時々、無理を言ってタイルの貼り方を一枚一枚組み合わせて変えることがあります。30cm角だったら、その中にパターンを4つ程つくっておいて、何番と何番を入れ替えながら組み合わせると、全体的にある新しいパターンが表現できる。そうすると本当に面白い。織物ですよね。それは石でも他の材料でも難しい。タイルにしかできないかけがえのない工芸品のようで、タイル文化は素晴らしいと思います。
例えば、スペインのタイル文化。ガウディもそうですがマヨルカタイルなどで壁全面にパターンをモザイクのようにつくっていきます。そうすると大変豊かな感じがして、ここでしか見られない建物ができあがります。
大きさによってもいろいろな表情が出てくる。グラディオスのように厚さが3.5mmや6mmだと軽くなるので乾式でも引っ掛けやすくなり使い方に幅が出ます。デザイナーとしては材料の使い方を極限まで突き詰めていかないといけないでしょう。そうすれば、新しい表現が生まれるかもしれません。

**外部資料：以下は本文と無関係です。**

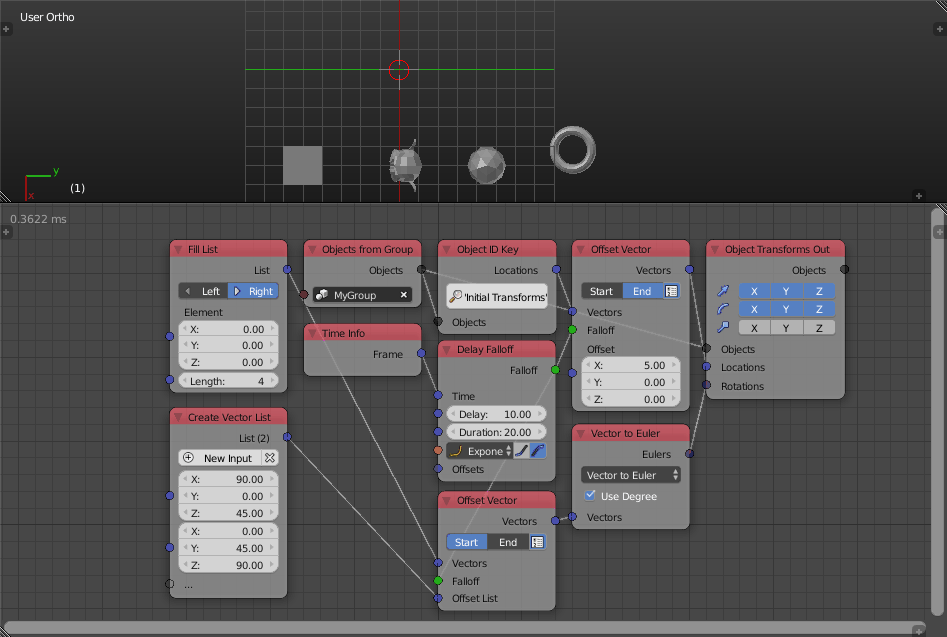Click the Z button in the location row
This screenshot has width=947, height=637.
(x=819, y=290)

3000×1000mmのサイズに6mmという薄さのタイルだからこそ実現可能なスケール感

3000×1000mmのサイズに6mmという薄さのタイルだからこそ実現可能なスケール感。表面の模様は最先端技術でデジタルプリントされていて、自然な風合いが表現できている

建材として新しい可能性を秘めているタイル

——設計者が求めるタイルとは、どのようなものでしょうか。

光井氏:難しいと思いますが理想を言えば、タイルを曲げて施工できるとよりスムーズに仕上げられると考えています。多用している金属板は塗装になるので表情が無くなってしまうのに対し、タイルの場合は焼き物なのでひとつ一つに表情があり、その点は理想的です。ただ、金属と比べると曲げられないため、取り付けが難しくなります。金属は曲げてビス留めできますが、タイルはできません。下地をつくってダボ穴つけて引っ張ってと、タイルは取り付けで費用が掛かってくる。工法的な問題かもしれませんがスッといかない印象です。しかしながら、つい最近まではグラディオスみたいに厚さ3.5mmで3000×1000(mm)の大きさのタイルなんて見たこともなかったので、何か他にもいろいろできるのではないかと可能性を感じています。そうすると、金属でも石でもできない新しい表現が見えてくる。例えば、玉虫厨子(たまむしのずし)のように、見る角度によって表面にモアレが出るようなラメタイルやラスタータイルがありますね。漆っぽい表面のレイヤーが見えるような、そんなタイルがあったら面白いと思います。

安部氏:京都悠洛ホテル二条城別邸 Mギャラリーで使用したタイルも、私たちはできるかどうか分からないけれどもLIXILの斎藤さんに、「こういうのできませんか」と相談したら「ちょっと考えます」と言ってくださって。頂いたサンプルは頭の中で浮かんだものとは違いましたが、逆にこんなこともできると知りました。「じゃあ、これもできますか」と、どんどん挑戦的なボールを投げていって、結果的に綺麗なタイルが完成しました。半分だけ釉薬が掛かったグラデーションぽい、ひとつしか釉薬を使っていないのに3色位使ったように見える個性的なタイルです。最終品以外にも、プロセスの中で生まれた試作品に素敵なタイルがあって、採用にはなりませんでしたが机の引き出しに大切にしまってあります。

大型モニターに資料を映し、お話される光井氏
大型モニターに資料を映し、お話される光井氏

光井氏:タイルは焼き物で、高温で焼いているので風化もしないし色も変わらない。基本的に高い性能があって、塗装と違い、ノーメンテナンスだと考えれば、そこは変える必要はないと思います。フランスの作家ジュール・ヴェルヌの言葉で「頭で描がければ、できないものはない」とありますからね。イメージできれば何でもできる。そのうえで、後は表現の問題なのでどうやって使いたいかです。他の材料でできないことができると、石や金属板などでは取って代わられなくなります。今後もタイルの新しい使い方をどんどん模索していっていただきたいです。